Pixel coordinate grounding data
---

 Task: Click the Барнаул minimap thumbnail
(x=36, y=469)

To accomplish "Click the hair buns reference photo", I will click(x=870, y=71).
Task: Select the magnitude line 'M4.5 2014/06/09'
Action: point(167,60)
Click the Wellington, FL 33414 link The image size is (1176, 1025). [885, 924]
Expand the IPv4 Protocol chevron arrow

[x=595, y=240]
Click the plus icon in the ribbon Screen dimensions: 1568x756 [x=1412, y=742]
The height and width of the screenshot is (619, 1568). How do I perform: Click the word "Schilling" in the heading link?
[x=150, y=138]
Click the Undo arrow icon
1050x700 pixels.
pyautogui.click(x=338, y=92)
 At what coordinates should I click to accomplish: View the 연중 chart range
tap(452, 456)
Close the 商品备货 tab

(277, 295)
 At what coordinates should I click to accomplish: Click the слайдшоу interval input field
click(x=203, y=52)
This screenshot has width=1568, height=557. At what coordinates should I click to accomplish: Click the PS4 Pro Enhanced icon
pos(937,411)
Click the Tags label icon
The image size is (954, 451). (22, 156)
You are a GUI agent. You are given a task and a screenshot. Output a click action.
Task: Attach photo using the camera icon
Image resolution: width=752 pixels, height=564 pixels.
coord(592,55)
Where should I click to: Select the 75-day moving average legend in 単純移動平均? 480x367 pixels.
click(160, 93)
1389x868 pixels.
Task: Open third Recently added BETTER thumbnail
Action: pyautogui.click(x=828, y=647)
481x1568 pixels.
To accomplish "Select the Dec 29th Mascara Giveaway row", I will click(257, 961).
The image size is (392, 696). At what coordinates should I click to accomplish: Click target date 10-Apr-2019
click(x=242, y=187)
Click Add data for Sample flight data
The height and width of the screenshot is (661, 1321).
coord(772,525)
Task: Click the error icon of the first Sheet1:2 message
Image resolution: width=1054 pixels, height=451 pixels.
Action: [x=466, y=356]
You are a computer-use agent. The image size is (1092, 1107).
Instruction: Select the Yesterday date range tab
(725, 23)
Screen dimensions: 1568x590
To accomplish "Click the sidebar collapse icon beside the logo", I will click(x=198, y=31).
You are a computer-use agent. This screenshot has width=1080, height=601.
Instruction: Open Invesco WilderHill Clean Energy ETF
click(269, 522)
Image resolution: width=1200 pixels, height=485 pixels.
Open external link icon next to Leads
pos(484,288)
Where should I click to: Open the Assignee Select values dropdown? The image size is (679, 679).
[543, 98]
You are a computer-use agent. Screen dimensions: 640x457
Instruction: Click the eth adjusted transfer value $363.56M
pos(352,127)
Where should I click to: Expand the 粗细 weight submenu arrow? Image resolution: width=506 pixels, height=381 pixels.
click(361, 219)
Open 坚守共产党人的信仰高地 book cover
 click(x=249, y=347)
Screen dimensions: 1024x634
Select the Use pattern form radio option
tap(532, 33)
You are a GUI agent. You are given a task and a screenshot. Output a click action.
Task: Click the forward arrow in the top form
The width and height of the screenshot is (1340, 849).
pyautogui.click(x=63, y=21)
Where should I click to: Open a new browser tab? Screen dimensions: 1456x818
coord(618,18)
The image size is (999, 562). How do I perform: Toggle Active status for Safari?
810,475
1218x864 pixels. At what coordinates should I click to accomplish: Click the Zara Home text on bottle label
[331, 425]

---

- How to complete this task
Without altering a single character, write out every record above.

- Exercise output
 Task: Click the Барнаул minimap thumbnail
(x=36, y=469)

To accomplish "Click the hair buns reference photo", I will click(x=870, y=71).
Task: Select the magnitude line 'M4.5 2014/06/09'
Action: point(167,60)
Click the Wellington, FL 33414 link The image size is (1176, 1025). [885, 924]
Expand the IPv4 Protocol chevron arrow

[x=595, y=240]
Click the plus icon in the ribbon Screen dimensions: 1568x756 [x=1412, y=742]
The height and width of the screenshot is (619, 1568). How do I perform: Click the word "Schilling" in the heading link?
[x=150, y=138]
Click the Undo arrow icon
1050x700 pixels.
pyautogui.click(x=338, y=92)
 At what coordinates should I click to accomplish: View the 연중 chart range
tap(452, 456)
Close the 商品备货 tab

(277, 295)
 At what coordinates should I click to accomplish: Click the слайдшоу interval input field
click(x=203, y=52)
This screenshot has width=1568, height=557. At what coordinates should I click to accomplish: Click the PS4 Pro Enhanced icon
pos(937,411)
Click the Tags label icon
The image size is (954, 451). (22, 156)
You are a GUI agent. You are given a task and a screenshot. Output a click action.
Task: Attach photo using the camera icon
Image resolution: width=752 pixels, height=564 pixels.
coord(592,55)
Where should I click to: Select the 75-day moving average legend in 単純移動平均? 480x367 pixels.
click(160, 93)
1389x868 pixels.
Task: Open third Recently added BETTER thumbnail
Action: pyautogui.click(x=828, y=647)
481x1568 pixels.
To accomplish "Select the Dec 29th Mascara Giveaway row", I will click(257, 961).
The image size is (392, 696). At what coordinates should I click to accomplish: Click target date 10-Apr-2019
click(x=242, y=187)
Click Add data for Sample flight data
The height and width of the screenshot is (661, 1321).
coord(772,525)
Task: Click the error icon of the first Sheet1:2 message
Image resolution: width=1054 pixels, height=451 pixels.
Action: [x=466, y=356]
You are a computer-use agent. The image size is (1092, 1107).
Instruction: Select the Yesterday date range tab
(725, 23)
Screen dimensions: 1568x590
To accomplish "Click the sidebar collapse icon beside the logo", I will click(x=198, y=31).
You are a computer-use agent. This screenshot has width=1080, height=601.
Instruction: Open Invesco WilderHill Clean Energy ETF
click(269, 522)
Image resolution: width=1200 pixels, height=485 pixels.
Open external link icon next to Leads
pos(484,288)
Where should I click to: Open the Assignee Select values dropdown? The image size is (679, 679).
[543, 98]
You are a computer-use agent. Screen dimensions: 640x457
Instruction: Click the eth adjusted transfer value $363.56M
pos(352,127)
Where should I click to: Expand the 粗细 weight submenu arrow? Image resolution: width=506 pixels, height=381 pixels.
click(361, 219)
Open 坚守共产党人的信仰高地 book cover
 click(x=249, y=347)
Screen dimensions: 1024x634
Select the Use pattern form radio option
tap(532, 33)
You are a GUI agent. You are given a task and a screenshot. Output a click action.
Task: Click the forward arrow in the top form
The width and height of the screenshot is (1340, 849).
pyautogui.click(x=63, y=21)
Where should I click to: Open a new browser tab? Screen dimensions: 1456x818
coord(618,18)
The image size is (999, 562). How do I perform: Toggle Active status for Safari?
810,475
1218x864 pixels. At what coordinates should I click to accomplish: Click the Zara Home text on bottle label
[331, 425]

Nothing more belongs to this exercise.